***** Available data *****
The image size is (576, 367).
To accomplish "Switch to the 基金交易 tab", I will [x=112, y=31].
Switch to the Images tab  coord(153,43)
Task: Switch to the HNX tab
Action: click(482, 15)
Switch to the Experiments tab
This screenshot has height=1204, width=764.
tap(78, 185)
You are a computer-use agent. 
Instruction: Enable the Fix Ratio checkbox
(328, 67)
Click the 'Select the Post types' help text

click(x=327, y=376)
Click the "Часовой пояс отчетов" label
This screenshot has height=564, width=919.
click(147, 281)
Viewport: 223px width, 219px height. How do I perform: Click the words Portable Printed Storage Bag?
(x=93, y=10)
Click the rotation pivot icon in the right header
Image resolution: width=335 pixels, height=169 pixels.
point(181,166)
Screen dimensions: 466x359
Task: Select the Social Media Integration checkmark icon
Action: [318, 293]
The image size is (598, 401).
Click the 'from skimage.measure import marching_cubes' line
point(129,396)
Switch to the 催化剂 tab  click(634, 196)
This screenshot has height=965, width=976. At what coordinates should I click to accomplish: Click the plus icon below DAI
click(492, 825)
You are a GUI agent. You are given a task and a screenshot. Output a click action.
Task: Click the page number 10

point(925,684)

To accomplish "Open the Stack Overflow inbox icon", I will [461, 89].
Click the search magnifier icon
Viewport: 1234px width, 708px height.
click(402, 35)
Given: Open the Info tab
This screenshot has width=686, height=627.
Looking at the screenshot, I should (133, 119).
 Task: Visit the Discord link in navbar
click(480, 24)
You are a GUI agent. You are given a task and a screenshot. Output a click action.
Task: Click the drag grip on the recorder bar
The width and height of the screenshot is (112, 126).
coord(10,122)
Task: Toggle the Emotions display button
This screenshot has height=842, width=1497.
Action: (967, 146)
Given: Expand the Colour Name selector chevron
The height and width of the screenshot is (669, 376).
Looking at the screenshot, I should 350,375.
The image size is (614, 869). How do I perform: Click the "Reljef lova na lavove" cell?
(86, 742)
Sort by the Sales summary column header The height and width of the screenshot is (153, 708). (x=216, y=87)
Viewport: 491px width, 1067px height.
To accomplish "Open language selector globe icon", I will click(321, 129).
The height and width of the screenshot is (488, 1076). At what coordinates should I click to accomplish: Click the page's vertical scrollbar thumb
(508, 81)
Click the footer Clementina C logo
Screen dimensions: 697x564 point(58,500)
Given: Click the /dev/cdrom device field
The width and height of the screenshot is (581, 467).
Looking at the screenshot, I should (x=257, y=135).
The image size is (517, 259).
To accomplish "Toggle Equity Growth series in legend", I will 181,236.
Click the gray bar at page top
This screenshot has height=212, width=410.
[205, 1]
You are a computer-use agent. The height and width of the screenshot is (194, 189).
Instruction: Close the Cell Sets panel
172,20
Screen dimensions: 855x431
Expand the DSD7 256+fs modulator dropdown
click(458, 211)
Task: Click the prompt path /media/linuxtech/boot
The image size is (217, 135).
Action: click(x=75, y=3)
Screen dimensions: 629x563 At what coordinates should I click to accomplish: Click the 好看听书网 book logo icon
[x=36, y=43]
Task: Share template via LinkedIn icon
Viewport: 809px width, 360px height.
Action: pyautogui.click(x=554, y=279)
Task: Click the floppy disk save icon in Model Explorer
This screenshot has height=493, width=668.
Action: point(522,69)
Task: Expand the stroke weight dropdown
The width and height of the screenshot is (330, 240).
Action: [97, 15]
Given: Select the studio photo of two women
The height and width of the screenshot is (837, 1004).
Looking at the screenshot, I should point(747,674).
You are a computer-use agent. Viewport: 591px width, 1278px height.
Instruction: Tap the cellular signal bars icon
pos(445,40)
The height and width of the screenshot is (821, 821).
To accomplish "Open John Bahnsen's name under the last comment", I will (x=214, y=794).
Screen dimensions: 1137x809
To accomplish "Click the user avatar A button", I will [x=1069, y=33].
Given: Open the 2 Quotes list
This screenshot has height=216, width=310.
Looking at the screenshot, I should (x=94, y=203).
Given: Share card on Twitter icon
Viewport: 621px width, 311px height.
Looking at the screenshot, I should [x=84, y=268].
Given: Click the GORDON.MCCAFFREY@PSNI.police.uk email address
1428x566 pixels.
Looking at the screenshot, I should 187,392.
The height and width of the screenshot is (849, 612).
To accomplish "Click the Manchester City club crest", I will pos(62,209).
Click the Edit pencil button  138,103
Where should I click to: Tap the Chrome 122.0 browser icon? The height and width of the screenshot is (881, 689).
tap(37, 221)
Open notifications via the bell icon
*****
Task to carry out: Set every record down again, exactly as given.

Response to this exercise:
The image size is (576, 367).
To accomplish "Switch to the 基金交易 tab", I will [x=112, y=31].
Switch to the Images tab  coord(153,43)
Task: Switch to the HNX tab
Action: click(482, 15)
Switch to the Experiments tab
This screenshot has height=1204, width=764.
tap(78, 185)
You are a computer-use agent. 
Instruction: Enable the Fix Ratio checkbox
(328, 67)
Click the 'Select the Post types' help text

click(x=327, y=376)
Click the "Часовой пояс отчетов" label
This screenshot has height=564, width=919.
click(147, 281)
Viewport: 223px width, 219px height. How do I perform: Click the words Portable Printed Storage Bag?
(x=93, y=10)
Click the rotation pivot icon in the right header
Image resolution: width=335 pixels, height=169 pixels.
point(181,166)
Screen dimensions: 466x359
Task: Select the Social Media Integration checkmark icon
Action: [318, 293]
The image size is (598, 401).
Click the 'from skimage.measure import marching_cubes' line
point(129,396)
Switch to the 催化剂 tab  click(634, 196)
This screenshot has height=965, width=976. At what coordinates should I click to accomplish: Click the plus icon below DAI
click(492, 825)
You are a GUI agent. You are given a task and a screenshot. Output a click action.
Task: Click the page number 10

point(925,684)

To accomplish "Open the Stack Overflow inbox icon", I will [461, 89].
Click the search magnifier icon
Viewport: 1234px width, 708px height.
click(402, 35)
Given: Open the Info tab
This screenshot has width=686, height=627.
Looking at the screenshot, I should (133, 119).
 Task: Visit the Discord link in navbar
click(480, 24)
You are a GUI agent. You are given a task and a screenshot. Output a click action.
Task: Click the drag grip on the recorder bar
The width and height of the screenshot is (112, 126).
coord(10,122)
Task: Toggle the Emotions display button
This screenshot has height=842, width=1497.
Action: (967, 146)
Given: Expand the Colour Name selector chevron
The height and width of the screenshot is (669, 376).
Looking at the screenshot, I should 350,375.
The image size is (614, 869). How do I perform: Click the "Reljef lova na lavove" cell?
(86, 742)
Sort by the Sales summary column header The height and width of the screenshot is (153, 708). (x=216, y=87)
Viewport: 491px width, 1067px height.
To accomplish "Open language selector globe icon", I will click(321, 129).
The height and width of the screenshot is (488, 1076). At what coordinates should I click to accomplish: Click the page's vertical scrollbar thumb
(508, 81)
Click the footer Clementina C logo
Screen dimensions: 697x564 point(58,500)
Given: Click the /dev/cdrom device field
The width and height of the screenshot is (581, 467).
Looking at the screenshot, I should (x=257, y=135).
The image size is (517, 259).
To accomplish "Toggle Equity Growth series in legend", I will 181,236.
Click the gray bar at page top
This screenshot has height=212, width=410.
[205, 1]
You are a computer-use agent. The height and width of the screenshot is (194, 189).
Instruction: Close the Cell Sets panel
172,20
Screen dimensions: 855x431
Expand the DSD7 256+fs modulator dropdown
click(458, 211)
Task: Click the prompt path /media/linuxtech/boot
The image size is (217, 135).
Action: click(x=75, y=3)
Screen dimensions: 629x563 At what coordinates should I click to accomplish: Click the 好看听书网 book logo icon
[x=36, y=43]
Task: Share template via LinkedIn icon
Viewport: 809px width, 360px height.
Action: pyautogui.click(x=554, y=279)
Task: Click the floppy disk save icon in Model Explorer
This screenshot has height=493, width=668.
Action: point(522,69)
Task: Expand the stroke weight dropdown
The width and height of the screenshot is (330, 240).
Action: [97, 15]
Given: Select the studio photo of two women
The height and width of the screenshot is (837, 1004).
Looking at the screenshot, I should point(747,674).
You are a computer-use agent. Viewport: 591px width, 1278px height.
Instruction: Tap the cellular signal bars icon
pos(445,40)
The height and width of the screenshot is (821, 821).
To accomplish "Open John Bahnsen's name under the last comment", I will (x=214, y=794).
Screen dimensions: 1137x809
To accomplish "Click the user avatar A button", I will [x=1069, y=33].
Given: Open the 2 Quotes list
This screenshot has height=216, width=310.
Looking at the screenshot, I should (x=94, y=203).
Given: Share card on Twitter icon
Viewport: 621px width, 311px height.
Looking at the screenshot, I should [x=84, y=268].
Given: Click the GORDON.MCCAFFREY@PSNI.police.uk email address
1428x566 pixels.
Looking at the screenshot, I should 187,392.
The height and width of the screenshot is (849, 612).
To accomplish "Click the Manchester City club crest", I will pos(62,209).
Click the Edit pencil button  138,103
Where should I click to: Tap the Chrome 122.0 browser icon? The height and width of the screenshot is (881, 689).
tap(37, 221)
Open notifications via the bell icon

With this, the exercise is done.